Pada akhirnya hanya Erfaan yang berhasil lulus dari Lahore. Satu temannya pulang karena sakit, dua lagi pulang karena kesulitan mengikuti perkuliahan. Erfaan lulus setelah enam tahun belajar.
Ketika putra Kiai Dahlan ini sedang asik belajar nun jauh di sana, di Jogja terjadi gonjang-ganjing politik yang cukup serius. Satu tahun setelah keberangkatan empat kader ini, Haji Rasul datang ke Jogja. Haji Rasul adalah tokoh Muhammadiyah di Sumatra Barat. Ia adalah bapak dari tokoh besar yang kita kenal dengan nama Buya Hamka.
Di Jogja, Haji Rasul menyebarkan paham bahwa Ahmadiyah itu sesat. Tentu karena Ahmadiyah dianggap meyakini Mirza Ghulam Ahmad sebagai nabi. Ia debat dengan Ahmad Baig. Tokoh-tokoh Muhammadiyah mulai menjaga jarak dengan Ahmadiyah.
Perselisihan ini semakin tajam ketika Jogja kembali kedatangan ulama lain. Kali ini bukan dari Sumatra Barat, tapi dari India itu sendiri. Tempat di mana Ahmadiyah lahir. Ulama ini datang di tahun 1927. Namanya Abdul ‘Alim Siddiq al-Qadiri. Ia melakukan hal yang sama dengan Haji Rasul. Maka di sinilah perseteruan tajam Muhammadiyah dengan Ahmadiyah semakin serius.
Maka ketika Erfaan pulang, ia bingung. Di satu sisi, ia adalah anak dari pendiri Muhammadiyah. Di sisi lain, ia sudah belajar di kampus Ahmadiyah selama enam tahun. Maka setelah tinggal di Jogja selama enam bulan, ia memilih pergi. Ia hijrah ke Thailand, di bagian selatan yang banyak muslimnya. Ia membangun keluarga di sana. Anak cucunya sampai sekarang masih di sana.
Ada versi sejarah yang berbeda. Anak cucunya meyakini Erfaan tidak pernah pulang ke Jogja setelah selesai kuliah di Lahore.
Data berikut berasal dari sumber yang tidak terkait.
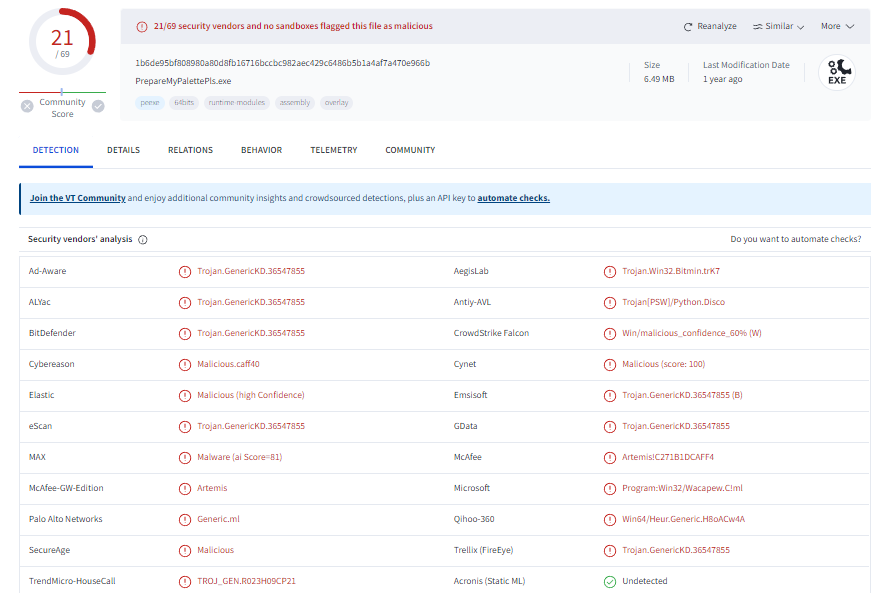Click the warning icon next to Microsoft's detection
This screenshot has width=876, height=593.
609,488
Dari Lahore, ia langsung ke Thailand karena tau telah terjadi perseteruan tajam di Jogja. Perseteruan yang menyulitkan posisinya di kampung halamannya sendiri.
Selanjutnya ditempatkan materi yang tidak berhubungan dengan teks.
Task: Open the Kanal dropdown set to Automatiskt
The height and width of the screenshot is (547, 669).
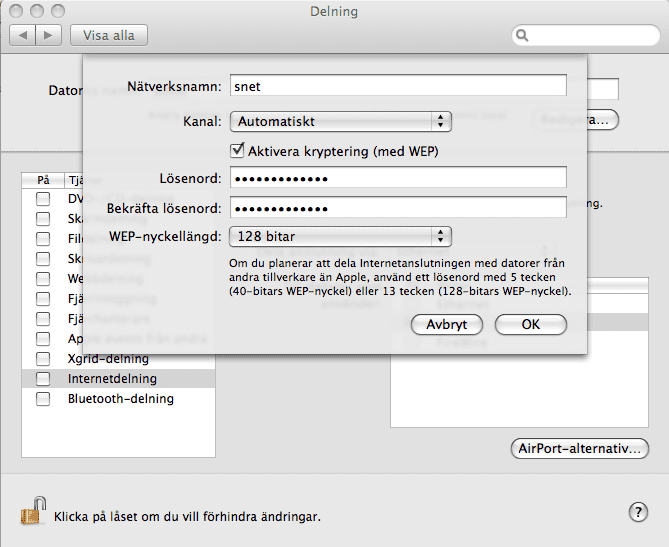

Najib Burhani dalam penelitiannya meyakini bahwa Erfaan pulang selama kurang lebih enam bulan. Sebelum nanti pergi lagi ke Negeri Gajah Putih.
Sebenarnya ini bukan cerita tentang hubungan Muhammadiyah dan Ahmadiyah. Bukan pula tentang dilema Erfaan Dahlan. Tapi tentang bagaimana sejak awal Muhammadiyah sudah membentuk badan untuk memberangkatkan kader-kader terbaiknya melanjutkan pendidikan tinggi ke luar negeri.
Gerakan ini sudah dimulai persis seabad lalu: 1924. Jika gerakan hari ini masih sama, berarti selama satu abad kita tak pernah maju. Hanya jalan di tempat.